The right of the people to be secure in their persons, houses, papers, and effects, against unreasonable searches and seizures, shall not be violated, and no Warrants shall issue, but upon probable cause, supported by Oath or affirmation, and particularly describing the place to be searched, and the persons or things to be seized.
-Fourth Amendment, US Constitution
It's pretty hard to square the alleged seizure of all privately transmitted data with the Fourth Amendment.
Attempts to justify it that we've heard about so far, like the assertion that it's not a seizure until the data is "looked at" is clearly a post-hoc rationalization which, put nicely, strains credibility.
> It's pretty hard to square the alleged seizure of all privately transmitted data with the Fourth Amendment.
"Seizure" would imply the government taking custody of something away from the owner, which is not what's going on during a bitcopy.

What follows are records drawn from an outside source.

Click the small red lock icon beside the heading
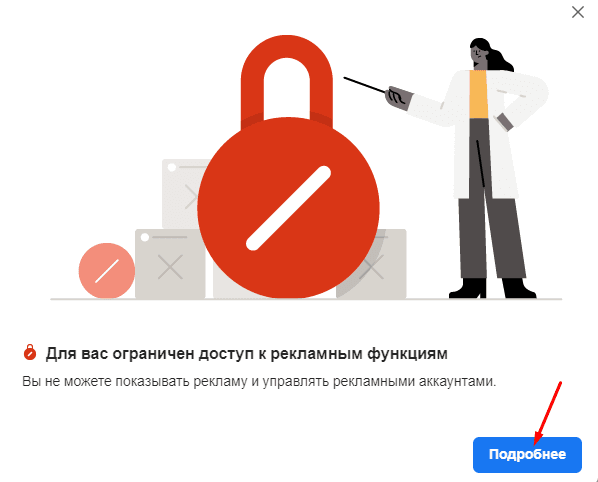Viewport: 598px width, 482px height. (30, 352)
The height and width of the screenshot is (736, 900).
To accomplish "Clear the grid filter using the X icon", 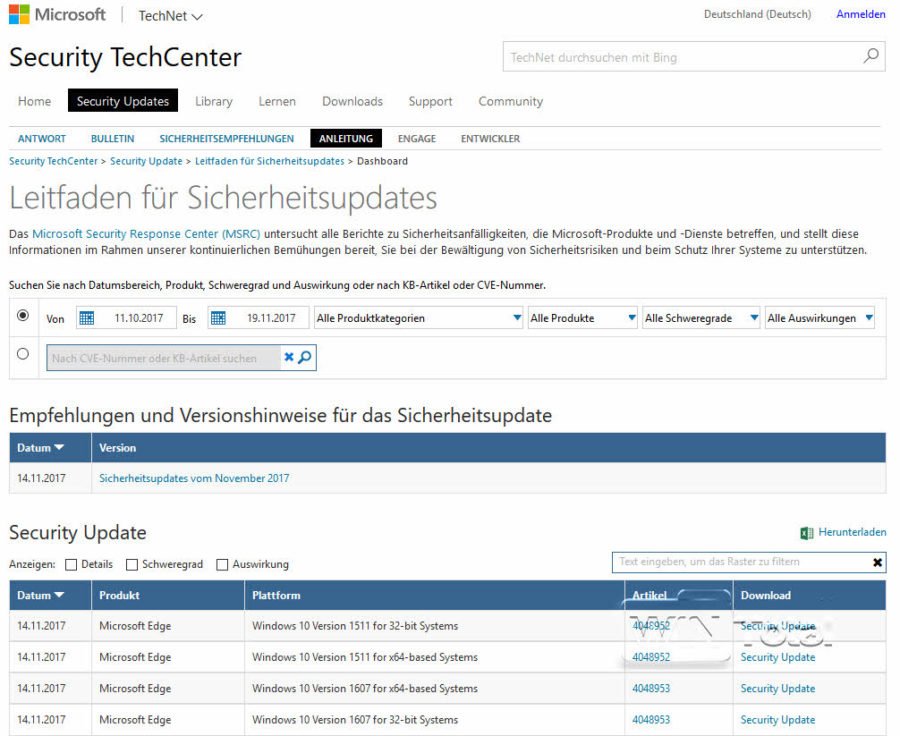I will click(877, 563).
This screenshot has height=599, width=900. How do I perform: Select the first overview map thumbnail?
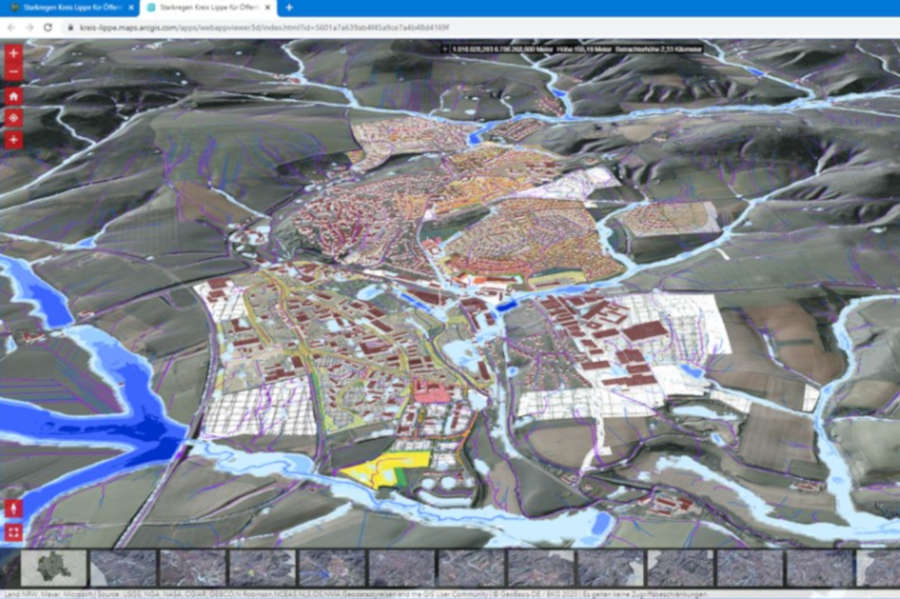(x=54, y=568)

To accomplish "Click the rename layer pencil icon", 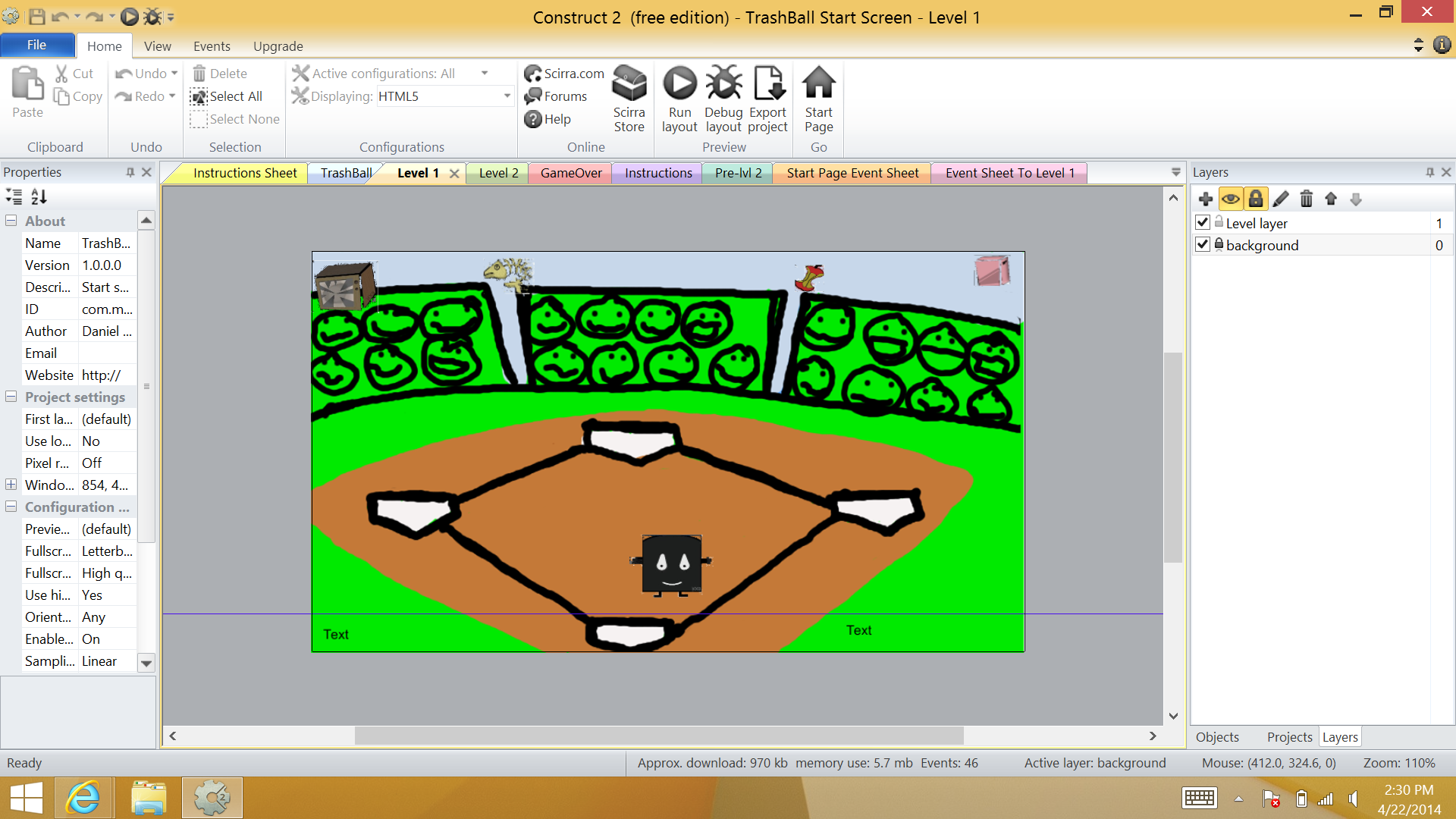I will [x=1281, y=199].
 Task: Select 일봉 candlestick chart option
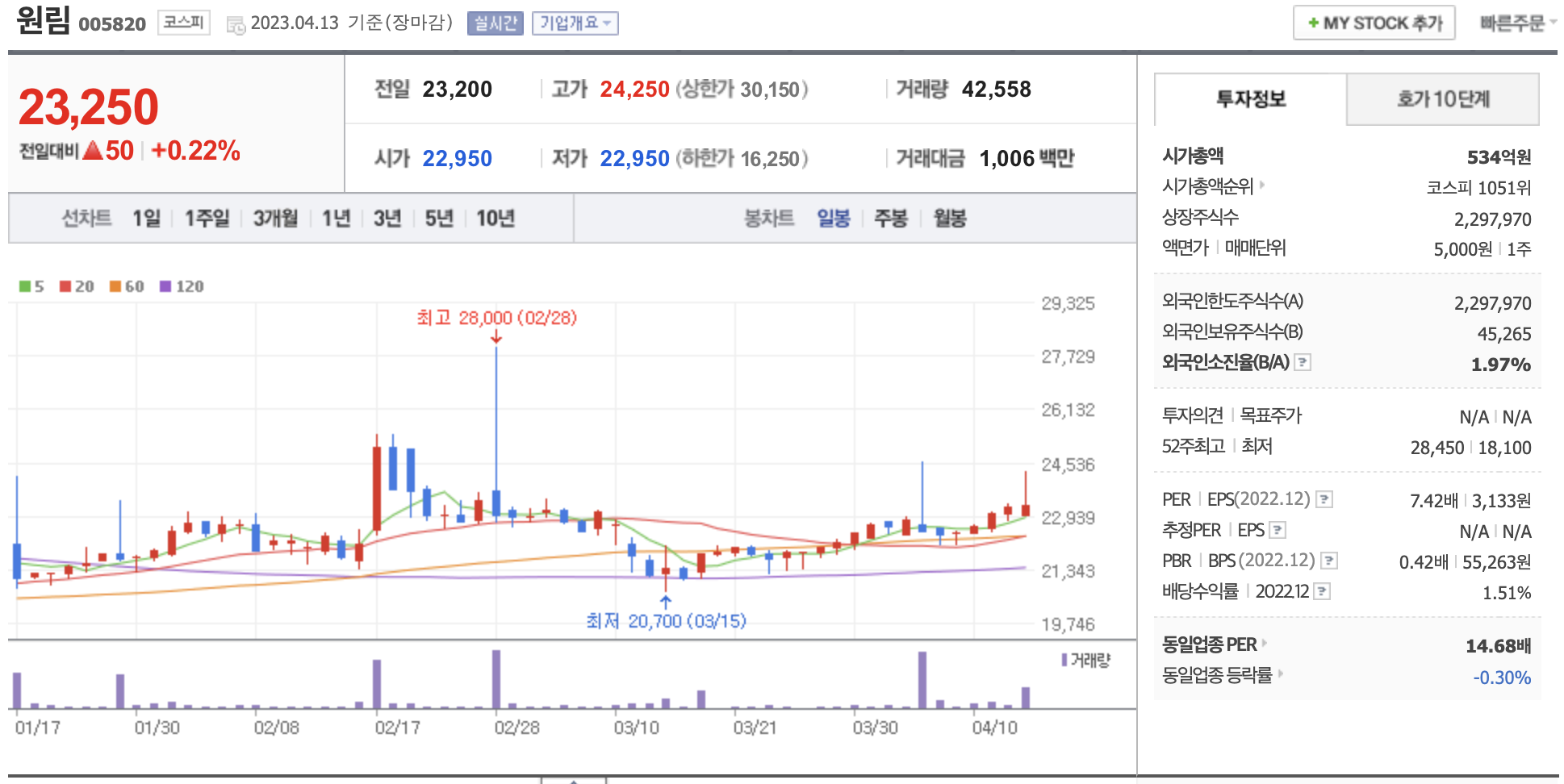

Search is closer, but you missed noticing one of the most important words: " ...against unreasonable searches and seizures".
In other words if the search can be construed "reasonable" for any reason (which is very much a "judgment call") then it is automatically Constitutional (even if it's not automatically legal, which can be a separate consideration).
Additionally the NSA is not seizing all privately transmitted data (which is in any event physically impossible). Either they have to be selective about what metadata is retained long-term, or they have to buffer everything but only for a short term in which case they are acting very much like a "common carrier" with an exceptionally bad problem of bufferbloat.
But either way, there's another problem: The data being "searched" isn't your data, it's someone else's data (at a different ISP or host) that happens to be bit-for-bit identical to the data you transmitted, which means any 4th Amendment claim would be theirs to make, not yours. So I would be careful about how strictly you try to read into the Fourth Amendment, as only the "judicial activist" interpretations of it would possibly exclude electronic surveillance of the type now done by NSA.
You're arguing that it's obviously unconstitutional, but the logical inverse of that is not that it is obviously constitutional.
There is a very wide gulf between those two positions, a gulf where the constitutionality of those programs is up for reasoned debate (e.g., with Sen. Wyden's question).
But Clapper would have responded the way he did since disclosing "methods & means" of electronic surveillance is also illegal, and given the direct nature of the questions by Sen. Wyden could hardly have been properly evaded by the standard "can't confirm or deny" excuse the government always gives. In other words Sen. Wyden employed the same logic as the "warrant canary" you guys all find so fascinating :)
It's pretty hard to square the alleged seizure of all privately transmitted data with the Fourth Amendment.
Attempts to justify it that we've heard about so far, like the assertion that it's not a seizure until the data is "looked at" is clearly a post-hoc rationalization which, put nicely, strains credibility.